[Objetivos]
[a] Enumera las tareas que, según el texto sobre el libro nuevo, tiene que hacer uno mismo quien autopublica sin presupuesto.
[b] Edita el tramo del texto sobre el libro nuevo que va de "Ayer por fin" a "de mis posibilidades." y cambia "autor independiente" por "escritor independiente".

[Sección del documento]
══════════════════════════════

Libro nuevo y macguffins

Ayer por fin le di al botón de «publicar» de Amazon. Era algo que no sucedía desde finales de 2018, por lo que es una buena noticia.

Bien sabe cualquier autor independiente que esto de autopublicar (sin presupuesto) no es otra cosa que el arte de llevar el do it yourself hasta las últimas consecuencias. Escribe tú, edita tú, maqueta tú, diseña tú…. Lo positivo es que se puede (cada vez hay mejores herramientas) y no se precisan permisos ni aprobaciones. Lo negativo, que se pierden los filtros de calidad y -si no inviertes algo de dinero- prescindes de servicios muy profesionales y deseables que pueden llevar el libro al siguiente nivel. Pero bueno, suplo esto último con mi autoexigencia y -por lo demás- me quedo con la satisfacción de haber logrado culminar el hito en la medida de mis posibilidades.

la mujer orquesta en tares de creación de portadas

¿Por qué un libro?

Bueno, como dice alguien que conozco… más bien, ¿por qué no?

Escribí Madame Tutú y la urna funeraria en primer lugar y ante todo como un entretenimiento para mí misma. En estos meses tan densos y pesados quería sentir el soplo fresco de la ficción. Y para mí era importante reconectar con la ficción con mucha humildad y sin pretensiones.

Es lo que siempre recomiendo cuando alguien me cuenta que se siente bloqueado… Empieza sin más, diviértete un poco y ya.
Yo quería eso: volver a escribir una historia de principio a fin, crear un mundo y sus personajes.

Es cierto que ya había hecho esto con tres obras de teatro en este tiempo (que me han dado mucha satisfacción y oxígeno), pero deseaba regresar a la novela breve. La novela implica otros desafíos, no tiene limitaciones argumentales y se puede compartir con más gente.

En esta ocasión quería hacer algo del tipo de sus películas británicas: evasivo y dinámico. Me apetecía muchísimo inventar una historia con MacGuffin.

══════════════════════════════

[Ejemplos de anclaje en pantalla]
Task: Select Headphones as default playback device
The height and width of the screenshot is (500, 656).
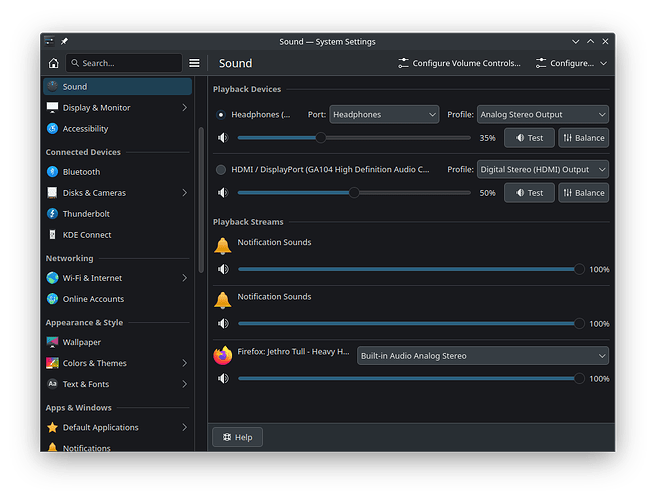Action: 221,115
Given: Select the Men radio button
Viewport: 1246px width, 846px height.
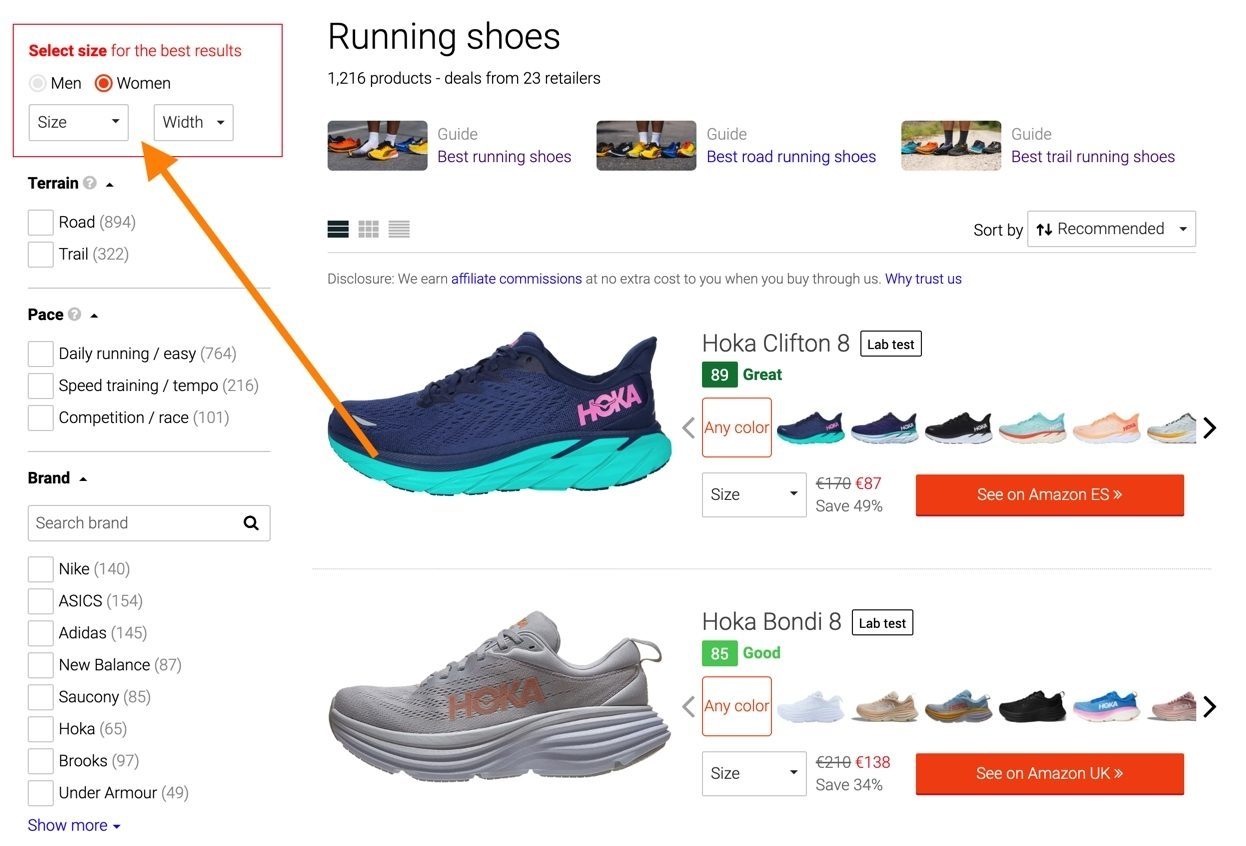Looking at the screenshot, I should (x=36, y=83).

══════════════════════════════

[Soluciones]
[a] Escribir, editar, maquetar y diseñar.

[b]
Ayer por fin le di al botón de «publicar» de Amazon. Era algo que no sucedía desde finales de 2018, por lo que es una buena noticia.

Bien sabe cualquier escritor independiente que esto de autopublicar (sin presupuesto) no es otra cosa que el arte de llevar el do it yourself hasta las últimas consecuencias. Escribe tú, edita tú, maqueta tú, diseña tú…. Lo positivo es que se puede (cada vez hay mejores herramientas) y no se precisan permisos ni aprobaciones. Lo negativo, que se pierden los filtros de calidad y -si no inviertes algo de dinero- prescindes de servicios muy profesionales y deseables que pueden llevar el libro al siguiente nivel. Pero bueno, suplo esto último con mi autoexigencia y -por lo demás- me quedo con la satisfacción de haber logrado culminar el hito en la medida de mis posibilidades.